▶ MATERIAL FOR THIS TASK:

◇ ◇ ◇ ◇

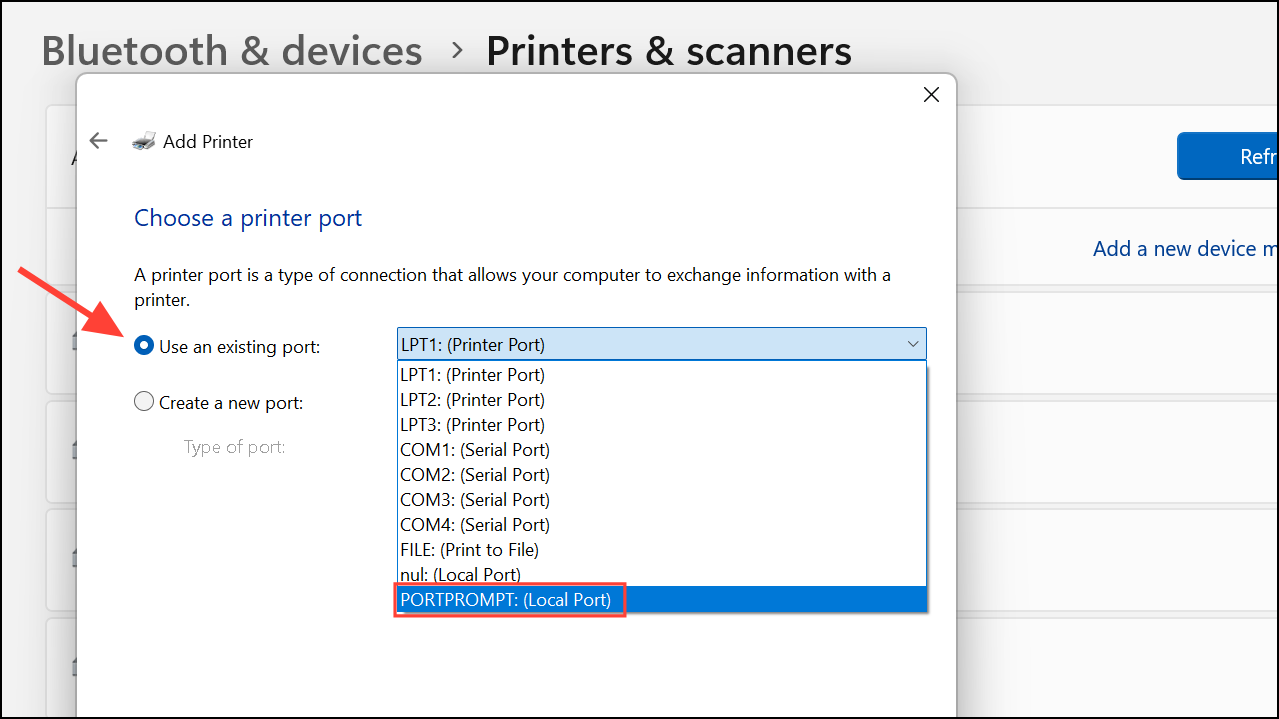1279x719 pixels.
Task: Select COM1: (Serial Port) in the dropdown
Action: (474, 449)
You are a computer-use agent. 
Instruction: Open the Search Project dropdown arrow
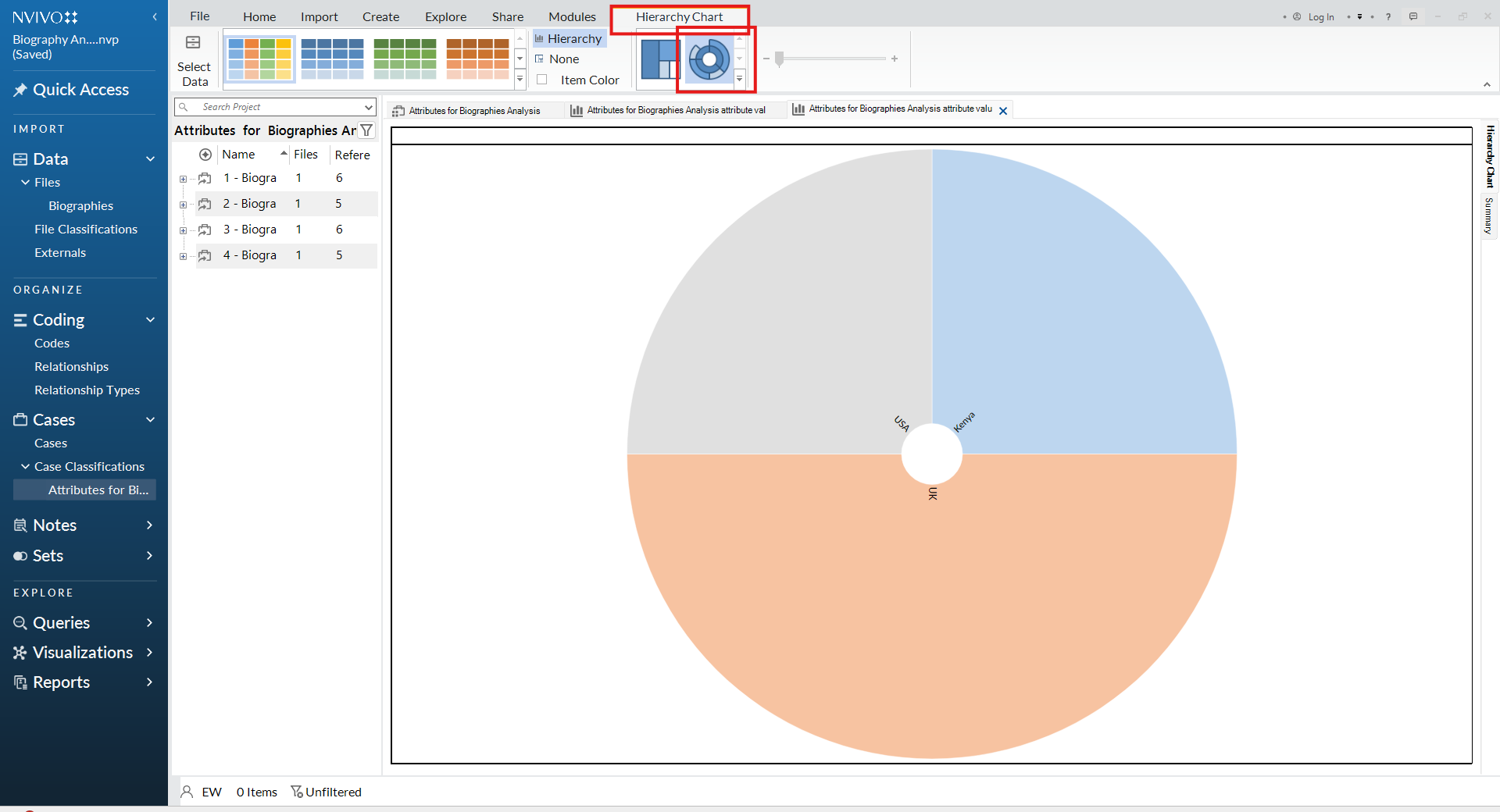coord(368,107)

◇ ◇ ◇ ◇

Output, exactly and without pictures, the lines above that run from the one containing "You are a computer-use agent." through the last line of the entries, inclusive.

You are a computer-use agent. 
Instruction: Open the Search Project dropdown arrow
coord(368,107)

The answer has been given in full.